New Economics Papers
on Law and Economics
Issue of 2013‒04‒06
two papers chosen by
Jeong-Joon Lee, Towson University

  1. Violation of environmental regulations in Sweden: Economic motives, environmental attitudes, and social capital By Holstein, Fredrik; Gren, Ing-Marie
  2. The Impact of Legalized Casino Gambling on Crime By Nichols, Mark W.; Tosun, Mehmet S.

  1. By: Holstein, Fredrik (Department of Economics, Swedish University of Agricultural Sciences); Gren, Ing-Marie (Department of Economics, Swedish University of Agricultural Sciences)
    Abstract: This paper tests the explanatory power of traditional enforcement instruments, environmental attitudes and abundance of social capital for violation of environmental regulations in Sweden. A count data model is used on a panel data set obtained from a survey to inspectors at the local and regional jurisdictions in Sweden. Regressions analyses are carried out for all firms but also for different firm categories depending on environmental impacts. The results indicate that traditional enforcement weapons, measured as number of inspection and a formal inspection style, curb violation by all types of firm categories. On the other hand, significant results are that environmental attitudes and abundance of social capital deter violation by large firms, but have no impact on violation by firms with minor environmental impacts.
    Keywords: environmental regulations; violation; economic motives; environmental attitudes; social capital; heterogeneous firms; count data model; Sweden
    JEL: K33 K42 Q58
    Date: 2013–03–27
  2. By: Nichols, Mark W. (University of Nevada, Reno); Tosun, Mehmet S. (University of Nevada, Reno)

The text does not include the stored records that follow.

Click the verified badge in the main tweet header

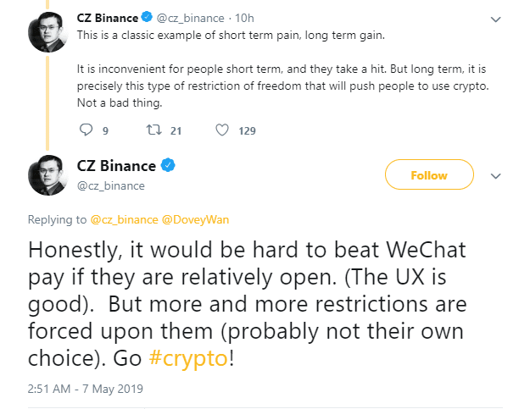[169, 166]
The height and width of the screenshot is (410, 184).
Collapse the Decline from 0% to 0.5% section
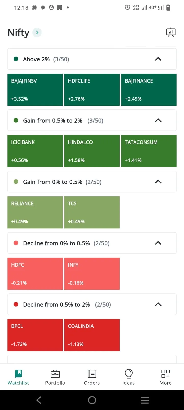(x=158, y=243)
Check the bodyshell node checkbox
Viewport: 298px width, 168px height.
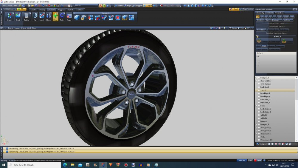click(259, 87)
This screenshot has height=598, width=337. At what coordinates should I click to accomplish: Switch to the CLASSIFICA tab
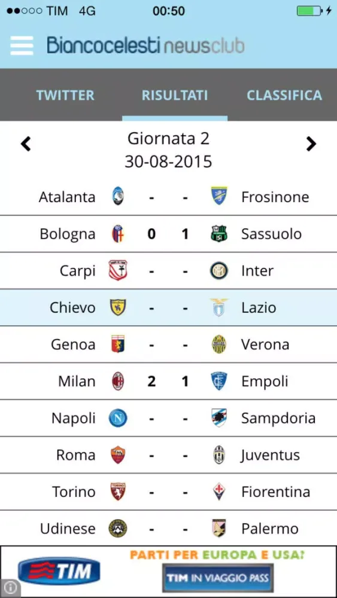(x=284, y=95)
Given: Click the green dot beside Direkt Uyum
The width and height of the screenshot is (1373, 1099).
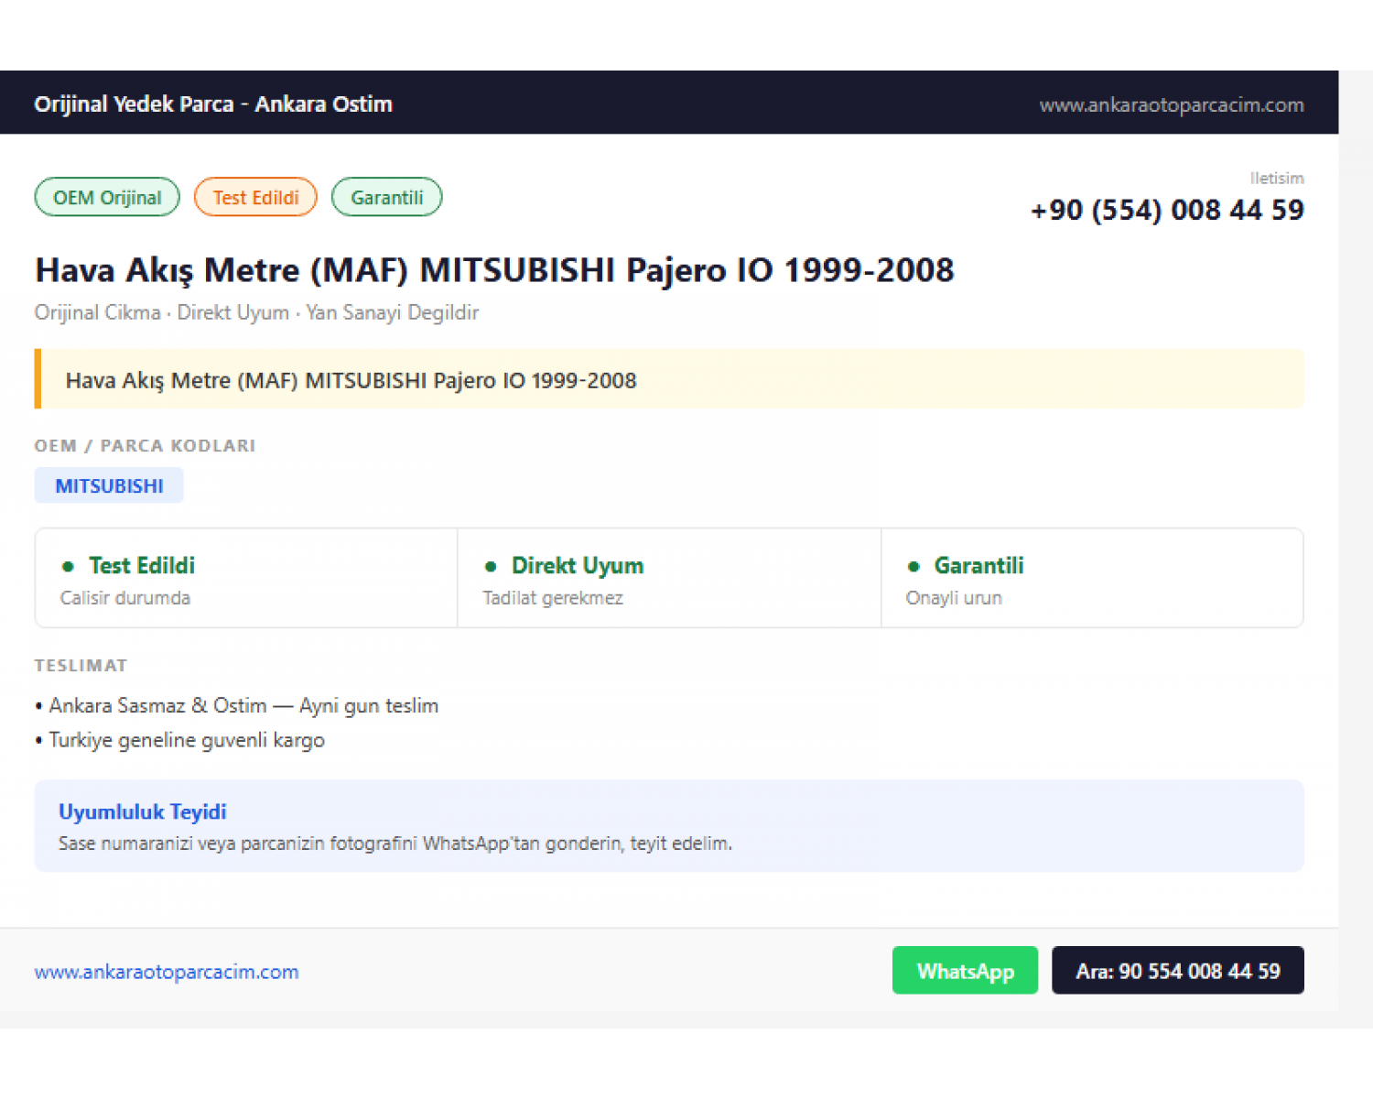Looking at the screenshot, I should pos(491,566).
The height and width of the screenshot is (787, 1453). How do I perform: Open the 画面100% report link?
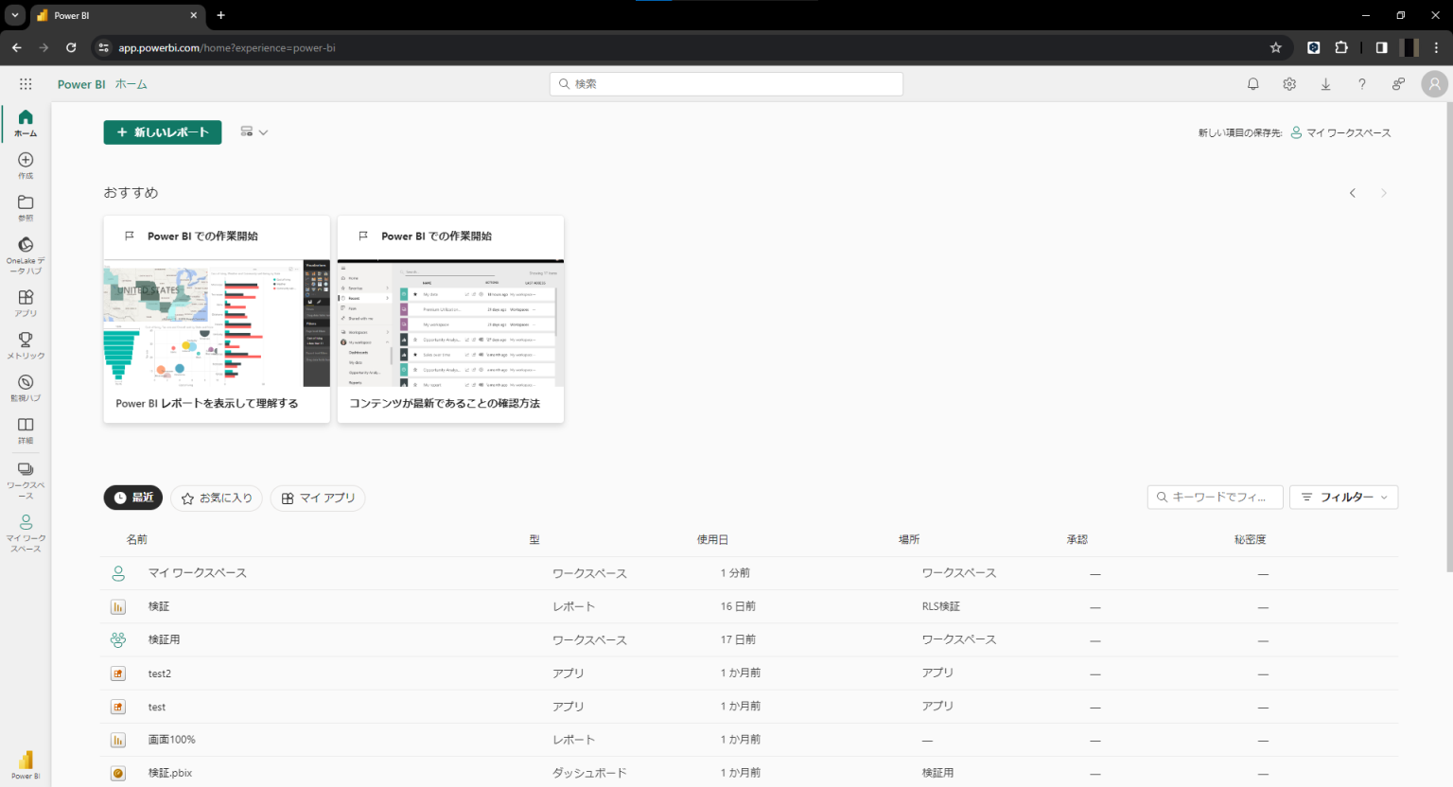point(171,740)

    Abstract: We examine the impact of legalized casino gambling, including Indian casinos, on crime. Using county-level data between 1994 and 2009, the impact that casino legalization had on crime is examined. Our results show an increase in crime associated with casinos in some circumstances, but not others. Crime impact results are quite sensitive to data, sample periods and econometric specifications. In addition to known Part 1 offenses (assault, burglary, larceny, robbery, rape, and auto theft), we also examine various arrest classifications, including driving under the influence (DUI), fraud, and prostitution. Again, casinos are associated with a statistically significant increase in some circumstances but not in others, with results depending on econometric specification. In no circumstances, however, are casinos and crime significantly negatively correlated.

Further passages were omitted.